10月だというのに、田んぼの気温が30度の福島市です。 稲刈りの前日、東京三鷹の菓子厨房「レヴェ」のご主人Mさんが来福されて、 梨畑に足を運んでくださいました。 Mさんとは初対面です。
1989年福島第二原発3号機の大事故の後、福島県内の有機農業者やお母さん達が脱原発イベントを開催した際に、交流のあったKさんからのご紹介で来園されました。 今から24年前のご縁をきっかけにして、私たちはMさんと出会うことができました! そして、思いがけない展開に!
Mさんの発案で、なんと菓子店の店頭に梨を並べて、販売!
朝のスタッフミーティングでは、お客様から「なぜ今、福島県産を使うのか?」と からまれた時の対応などを確認して、お店を開けたそうですが、 「全くの杞憂で、お客様の反応は好意的なものでした」とMさん。 ケーキを買うついでに・・・という人だけでなく、わざわざ足を止めて梨だけ買って
いかれる方も大勢いたそうです。 「『またやって下さい』とおっしゃるお客様もいて、非常に手応えを感じた」とMさん。 お店の名前「レヴェ」は、フランス語で「夢を見る」という意味だそうです。
ひとつの梨をきっかけに、少しでも福島に心を留めてくださる方が増えたら嬉しいですね。 Mさん、スッタフの皆さん、ありがとうございました! 菓子厨房「レヴェ」
東京都三鷹市下連省3ー37ー28 Tel/Fax 0422(41)7500 この新聞記事は、私たちが、1990年3月11日に福島市で開催した脱原発イベント
「なの花まつり」を紹介したものです。
当時、毎日新聞の記者だったNさんが書いてくださいました。
「3月11日」と「なの花」というキーワードが、1990年に、すでに福島の私たちに 降りていたんですね・・・ホントに不思議です! Nさんのご家族には、20年もの間、うちの果実をご愛顧いただきまして、今も
交流が続いています。 ちょうど「レヴェ」のMさんが来福した日に、Nさんから注文FAXをいただき、 当時の懐かしい思い出があふれてきました。 福島を応援してくださる皆様に支えられて、
いよいよ2013年の正念場を迎える福島市です。 福島市長選告示まで、あと一ヶ月!
自民・民主は、現職の瀬戸氏の推薦を決めましたが・・・・・。 世界に誇れる人物を、福島市長に立てたい!・・・というのが、
正直な「市民感情」なのではないか、と私は思っています。 TPPに反対でも、自民支持という農業者は多いです。

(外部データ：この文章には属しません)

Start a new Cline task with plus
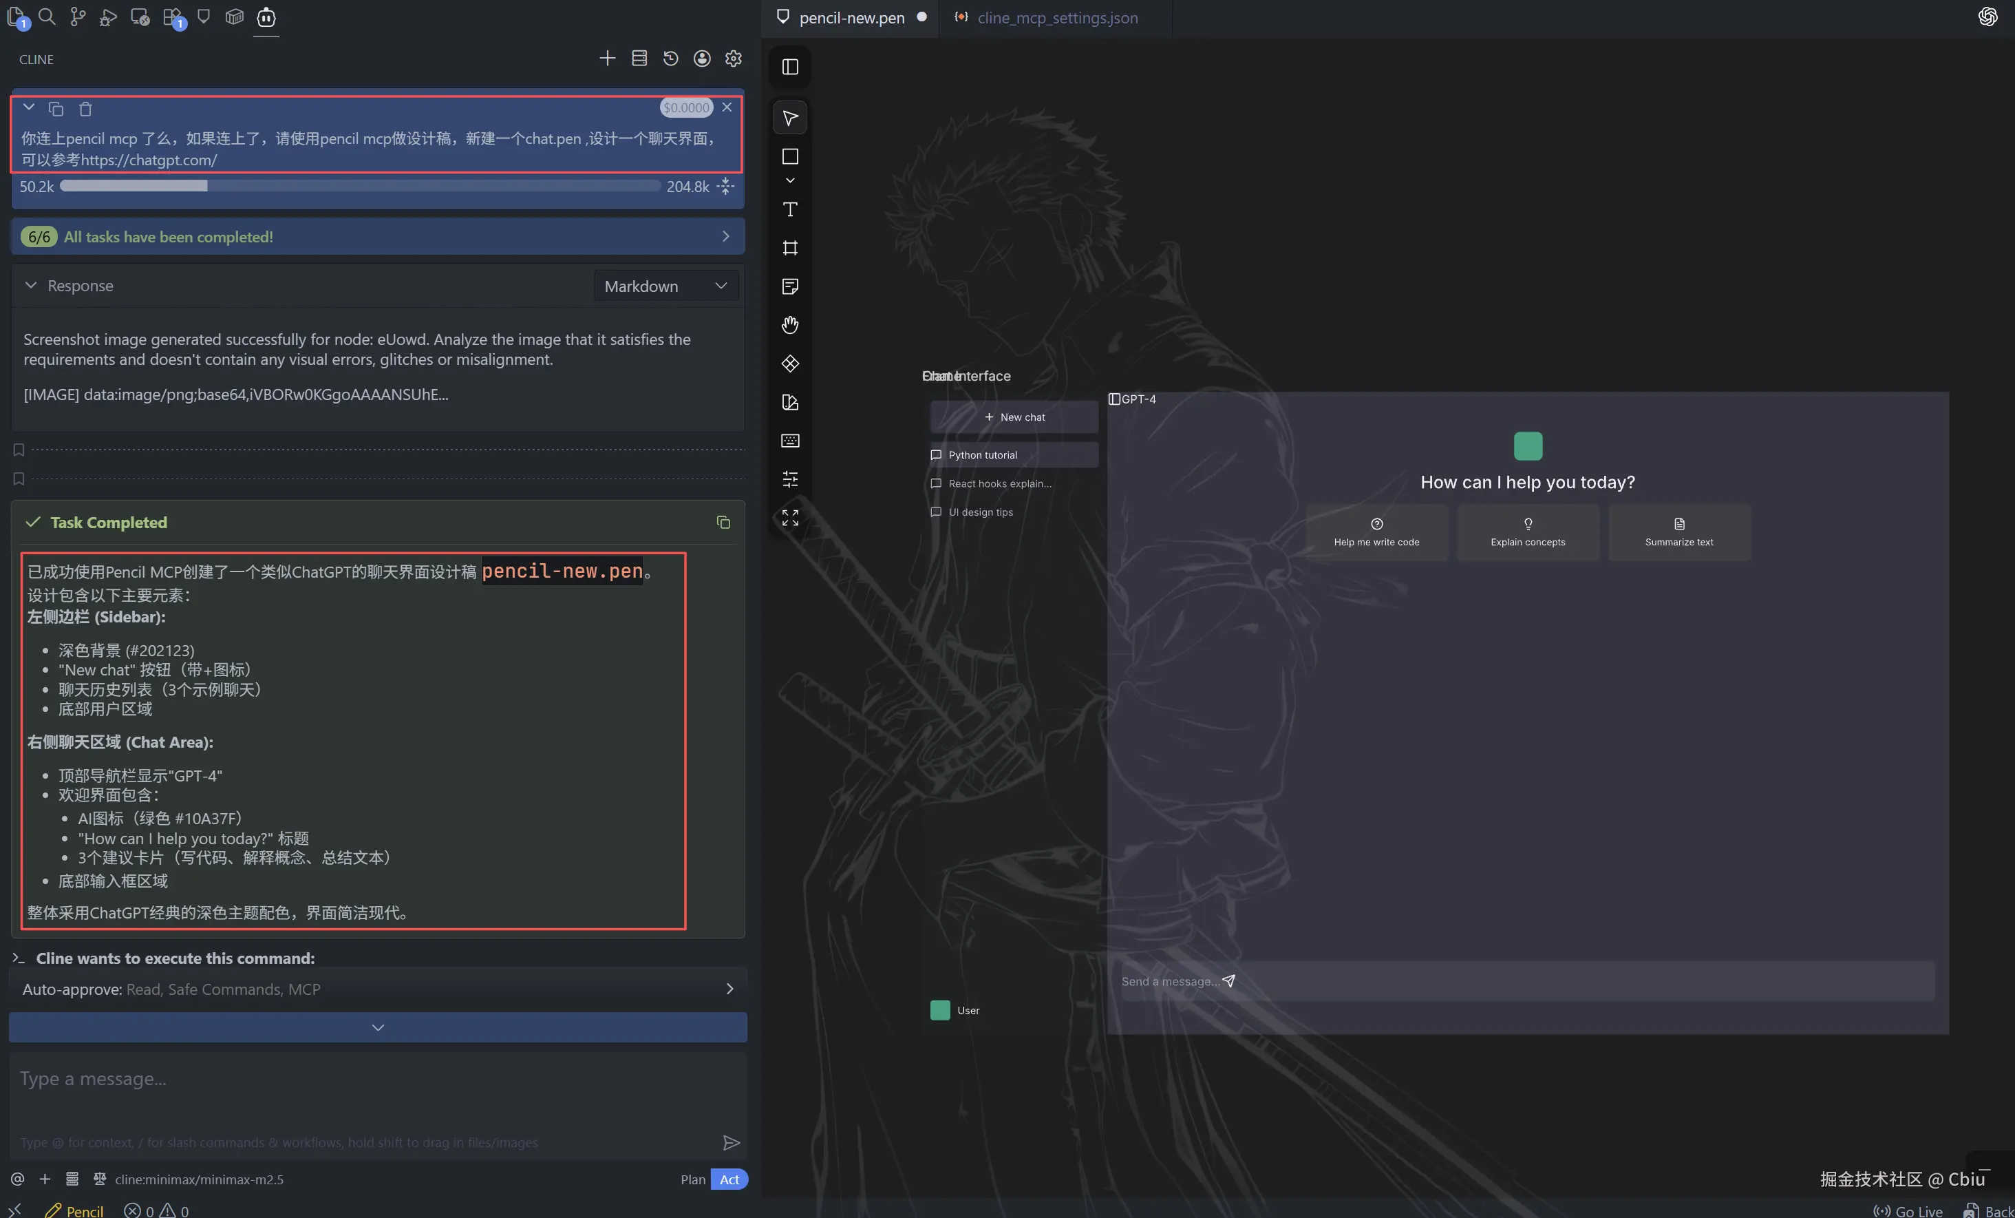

鳥越俊太郎さんも言ってましたが、人間は、論理や理屈だけで生きていません。 感情を、大切にしましょう(笑) 「新しい風を福島に起こそう!」 「福島第一、第二原発すべて廃炉にして、原発に頼らない クリーンエネルギーのまち・福島を創ろう!」・・・と、 今夏、環境省を退職して、小林かおるさんが、市長選立候補を表明しています。 真っ白な雪道に、春風か〜おる!
近々、小林さんの福島再生ビジョンを聴く集まりをもちたいと思っています。